Tras el breve paréntesis electoralista de abril, la administración de Javier Milei retoma la senda recaudatoria, aplicando nuevos montos fijos por litro que impactarán directamente en el surtidor. La medida evidencia la dificultad oficial para sostener el equilibrio fiscal sin recurrir a los impuestos que alimentan la inflación.
La discrecionalidad vuelve a marcar el ritmo de los precios de la energía en Argentina. Mediante una publicación en el Boletín Oficial este jueves, el Gobierno nacional oficializó el fin del congelamiento impositivo que había regido durante el último mes. Según la Secretaría de Energía, la suba combinada del Impuesto a los Combustibles Líquidos (ICL) y al Dióxido de Carbono sumará un 0,5% de carga fiscal directa en mayo, aunque el traslado final dependerá de la decisión de las petroleras en un contexto de costos al alza.

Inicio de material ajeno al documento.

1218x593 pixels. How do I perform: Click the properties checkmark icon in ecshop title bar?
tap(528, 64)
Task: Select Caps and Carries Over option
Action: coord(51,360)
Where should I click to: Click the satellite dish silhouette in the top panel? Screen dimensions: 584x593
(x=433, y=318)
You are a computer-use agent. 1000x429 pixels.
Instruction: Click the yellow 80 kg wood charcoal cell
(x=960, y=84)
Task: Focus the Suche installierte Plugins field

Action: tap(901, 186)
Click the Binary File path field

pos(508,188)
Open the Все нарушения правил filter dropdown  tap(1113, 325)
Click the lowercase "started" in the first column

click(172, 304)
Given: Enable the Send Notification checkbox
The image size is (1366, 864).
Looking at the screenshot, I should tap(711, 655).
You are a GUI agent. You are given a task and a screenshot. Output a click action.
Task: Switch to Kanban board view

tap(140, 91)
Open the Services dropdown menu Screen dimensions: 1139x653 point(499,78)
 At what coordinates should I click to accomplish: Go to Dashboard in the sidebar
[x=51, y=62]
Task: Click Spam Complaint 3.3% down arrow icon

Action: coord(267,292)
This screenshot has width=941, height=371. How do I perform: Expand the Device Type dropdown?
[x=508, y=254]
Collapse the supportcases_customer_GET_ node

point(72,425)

Esta reactivación tributaria desmiente la narrativa de alivio fiscal sostenida por el Ministerio de Economía. Si bien el decreto establece postergaciones parciales de las deudas impositivas de 2024 y 2025 para el mes de junio, la realidad es que el Estado nacional vuelve a utilizar el precio de la nafta como una caja de emergencia. La normativa fija aumentos de hasta $10,398 para las naftas y montos específicos para el gasoil, confirmando que la tregua aplicada en abril fue apenas una maniobra temporal para maquillar los índices de precios tras el pico inflacionario de marzo.